INPUT ROWS –
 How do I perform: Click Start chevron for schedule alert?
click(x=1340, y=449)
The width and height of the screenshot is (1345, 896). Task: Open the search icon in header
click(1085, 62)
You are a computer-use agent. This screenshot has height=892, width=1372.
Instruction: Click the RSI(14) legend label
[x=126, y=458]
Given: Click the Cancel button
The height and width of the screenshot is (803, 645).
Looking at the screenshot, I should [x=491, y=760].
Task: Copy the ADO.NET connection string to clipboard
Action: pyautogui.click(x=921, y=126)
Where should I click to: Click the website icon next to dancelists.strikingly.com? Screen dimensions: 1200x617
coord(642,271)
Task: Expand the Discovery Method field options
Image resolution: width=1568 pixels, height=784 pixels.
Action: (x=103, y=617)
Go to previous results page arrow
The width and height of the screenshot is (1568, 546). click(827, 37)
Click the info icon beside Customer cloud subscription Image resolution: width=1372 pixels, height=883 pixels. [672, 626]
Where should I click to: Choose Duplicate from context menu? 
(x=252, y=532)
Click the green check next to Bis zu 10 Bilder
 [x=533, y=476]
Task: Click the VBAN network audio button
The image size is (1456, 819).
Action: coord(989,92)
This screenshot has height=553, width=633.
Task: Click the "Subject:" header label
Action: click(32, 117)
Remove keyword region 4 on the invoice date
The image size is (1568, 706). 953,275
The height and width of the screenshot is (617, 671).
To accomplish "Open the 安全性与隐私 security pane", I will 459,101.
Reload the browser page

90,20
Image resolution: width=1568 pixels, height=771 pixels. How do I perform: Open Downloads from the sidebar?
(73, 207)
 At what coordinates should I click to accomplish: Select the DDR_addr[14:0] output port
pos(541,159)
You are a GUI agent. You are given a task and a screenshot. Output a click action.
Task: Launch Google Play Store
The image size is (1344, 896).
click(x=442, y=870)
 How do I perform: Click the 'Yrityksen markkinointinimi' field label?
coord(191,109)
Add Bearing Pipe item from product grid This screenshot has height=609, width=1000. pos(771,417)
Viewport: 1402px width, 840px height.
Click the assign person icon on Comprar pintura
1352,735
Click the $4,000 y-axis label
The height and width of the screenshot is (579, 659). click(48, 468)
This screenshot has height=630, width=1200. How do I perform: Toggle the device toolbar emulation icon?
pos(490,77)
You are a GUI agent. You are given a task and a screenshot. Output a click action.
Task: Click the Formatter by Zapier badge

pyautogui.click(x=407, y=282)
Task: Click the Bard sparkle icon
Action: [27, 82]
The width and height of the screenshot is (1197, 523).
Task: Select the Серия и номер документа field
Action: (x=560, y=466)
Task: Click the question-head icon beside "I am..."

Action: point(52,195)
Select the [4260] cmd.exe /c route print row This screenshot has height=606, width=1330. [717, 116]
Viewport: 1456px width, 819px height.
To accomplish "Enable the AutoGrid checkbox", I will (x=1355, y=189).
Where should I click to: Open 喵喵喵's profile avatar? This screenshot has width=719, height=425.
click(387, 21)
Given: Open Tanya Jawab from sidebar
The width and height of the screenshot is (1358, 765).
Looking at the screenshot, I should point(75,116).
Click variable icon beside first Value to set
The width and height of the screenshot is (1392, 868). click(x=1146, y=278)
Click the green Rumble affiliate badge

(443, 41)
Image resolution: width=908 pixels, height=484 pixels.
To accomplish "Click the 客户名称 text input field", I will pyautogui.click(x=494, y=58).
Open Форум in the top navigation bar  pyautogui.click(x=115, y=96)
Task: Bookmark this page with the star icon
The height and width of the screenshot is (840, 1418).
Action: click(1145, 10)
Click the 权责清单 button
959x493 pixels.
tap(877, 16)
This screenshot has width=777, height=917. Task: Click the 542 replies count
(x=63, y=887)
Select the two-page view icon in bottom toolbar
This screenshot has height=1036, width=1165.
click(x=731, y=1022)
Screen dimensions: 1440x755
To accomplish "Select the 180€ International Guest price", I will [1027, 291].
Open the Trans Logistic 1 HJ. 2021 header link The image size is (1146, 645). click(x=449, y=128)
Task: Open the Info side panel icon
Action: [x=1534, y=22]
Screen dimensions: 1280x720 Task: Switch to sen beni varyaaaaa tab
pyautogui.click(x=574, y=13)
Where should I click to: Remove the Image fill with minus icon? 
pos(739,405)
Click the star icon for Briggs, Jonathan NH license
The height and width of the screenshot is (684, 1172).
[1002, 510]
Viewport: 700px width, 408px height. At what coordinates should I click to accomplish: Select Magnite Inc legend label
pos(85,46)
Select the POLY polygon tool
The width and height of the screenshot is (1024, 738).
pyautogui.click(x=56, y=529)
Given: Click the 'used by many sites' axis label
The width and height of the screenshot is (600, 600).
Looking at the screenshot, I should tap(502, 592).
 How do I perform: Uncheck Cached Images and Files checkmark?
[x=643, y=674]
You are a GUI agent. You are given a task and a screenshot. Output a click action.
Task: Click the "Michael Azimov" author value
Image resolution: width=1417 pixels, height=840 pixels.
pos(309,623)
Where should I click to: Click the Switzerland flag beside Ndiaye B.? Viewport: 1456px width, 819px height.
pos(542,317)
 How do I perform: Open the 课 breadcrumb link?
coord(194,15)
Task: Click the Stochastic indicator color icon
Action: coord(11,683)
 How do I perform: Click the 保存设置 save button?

WHAT YOU WILL DO – Rewrite all of the lines above, substituting "How can I do" for each "How do I perform" and changing nothing else.

COMPLETE OUTPUT –
 How can I do: Click Start chevron for schedule alert?
click(x=1340, y=449)
The width and height of the screenshot is (1345, 896). Task: Open the search icon in header
click(1085, 62)
You are a computer-use agent. This screenshot has height=892, width=1372.
Instruction: Click the RSI(14) legend label
[x=126, y=458]
Given: Click the Cancel button
The height and width of the screenshot is (803, 645).
Looking at the screenshot, I should [x=491, y=760].
Task: Copy the ADO.NET connection string to clipboard
Action: pyautogui.click(x=921, y=126)
Where should I click to: Click the website icon next to dancelists.strikingly.com? Screen dimensions: 1200x617
coord(642,271)
Task: Expand the Discovery Method field options
Image resolution: width=1568 pixels, height=784 pixels.
Action: (x=103, y=617)
Go to previous results page arrow
The width and height of the screenshot is (1568, 546). click(827, 37)
Click the info icon beside Customer cloud subscription Image resolution: width=1372 pixels, height=883 pixels. [672, 626]
Where should I click to: Choose Duplicate from context menu? 
(x=252, y=532)
Click the green check next to Bis zu 10 Bilder
 [x=533, y=476]
Task: Click the VBAN network audio button
The image size is (1456, 819).
Action: coord(989,92)
This screenshot has height=553, width=633.
Task: Click the "Subject:" header label
Action: click(32, 117)
Remove keyword region 4 on the invoice date
The image size is (1568, 706). 953,275
The height and width of the screenshot is (617, 671).
To accomplish "Open the 安全性与隐私 security pane", I will 459,101.
Reload the browser page

90,20
Image resolution: width=1568 pixels, height=771 pixels. How can I do: Open Downloads from the sidebar?
(73, 207)
 At what coordinates should I click to accomplish: Select the DDR_addr[14:0] output port
pos(541,159)
You are a GUI agent. You are given a task and a screenshot. Output a click action.
Task: Launch Google Play Store
The image size is (1344, 896).
click(x=442, y=870)
 How can I do: Click the 'Yrityksen markkinointinimi' field label?
coord(191,109)
Add Bearing Pipe item from product grid This screenshot has height=609, width=1000. pos(771,417)
Viewport: 1402px width, 840px height.
Click the assign person icon on Comprar pintura
1352,735
Click the $4,000 y-axis label
The height and width of the screenshot is (579, 659). click(48, 468)
This screenshot has height=630, width=1200. How can I do: Toggle the device toolbar emulation icon?
pos(490,77)
You are a GUI agent. You are given a task and a screenshot. Output a click action.
Task: Click the Formatter by Zapier badge

pyautogui.click(x=407, y=282)
Task: Click the Bard sparkle icon
Action: [27, 82]
The width and height of the screenshot is (1197, 523).
Task: Select the Серия и номер документа field
Action: (x=560, y=466)
Task: Click the question-head icon beside "I am..."

Action: point(52,195)
Select the [4260] cmd.exe /c route print row This screenshot has height=606, width=1330. [717, 116]
Viewport: 1456px width, 819px height.
To accomplish "Enable the AutoGrid checkbox", I will (x=1355, y=189).
Where should I click to: Open 喵喵喵's profile avatar? This screenshot has width=719, height=425.
click(387, 21)
Given: Open Tanya Jawab from sidebar
The width and height of the screenshot is (1358, 765).
Looking at the screenshot, I should point(75,116).
Click variable icon beside first Value to set
The width and height of the screenshot is (1392, 868). click(x=1146, y=278)
Click the green Rumble affiliate badge

(443, 41)
Image resolution: width=908 pixels, height=484 pixels.
To accomplish "Click the 客户名称 text input field", I will pyautogui.click(x=494, y=58).
Open Форум in the top navigation bar  pyautogui.click(x=115, y=96)
Task: Bookmark this page with the star icon
The height and width of the screenshot is (840, 1418).
Action: click(1145, 10)
Click the 权责清单 button
959x493 pixels.
tap(877, 16)
This screenshot has width=777, height=917. Task: Click the 542 replies count
(x=63, y=887)
Select the two-page view icon in bottom toolbar
This screenshot has height=1036, width=1165.
click(x=731, y=1022)
Screen dimensions: 1440x755
To accomplish "Select the 180€ International Guest price", I will [1027, 291].
Open the Trans Logistic 1 HJ. 2021 header link The image size is (1146, 645). click(x=449, y=128)
Task: Open the Info side panel icon
Action: [x=1534, y=22]
Screen dimensions: 1280x720 Task: Switch to sen beni varyaaaaa tab
pyautogui.click(x=574, y=13)
Where should I click to: Remove the Image fill with minus icon? 
pos(739,405)
Click the star icon for Briggs, Jonathan NH license
The height and width of the screenshot is (684, 1172).
[1002, 510]
Viewport: 700px width, 408px height. At what coordinates should I click to accomplish: Select Magnite Inc legend label
pos(85,46)
Select the POLY polygon tool
The width and height of the screenshot is (1024, 738).
pyautogui.click(x=56, y=529)
Given: Click the 'used by many sites' axis label
The width and height of the screenshot is (600, 600).
Looking at the screenshot, I should tap(502, 592).
 How can I do: Uncheck Cached Images and Files checkmark?
[x=643, y=674]
You are a GUI agent. You are given a task and a screenshot. Output a click action.
Task: Click the "Michael Azimov" author value
Image resolution: width=1417 pixels, height=840 pixels.
pos(309,623)
Where should I click to: Click the Switzerland flag beside Ndiaye B.? Viewport: 1456px width, 819px height.
pos(542,317)
 How can I do: Open the 课 breadcrumb link?
coord(194,15)
Task: Click the Stochastic indicator color icon
Action: coord(11,683)
 How can I do: Click the 保存设置 save button?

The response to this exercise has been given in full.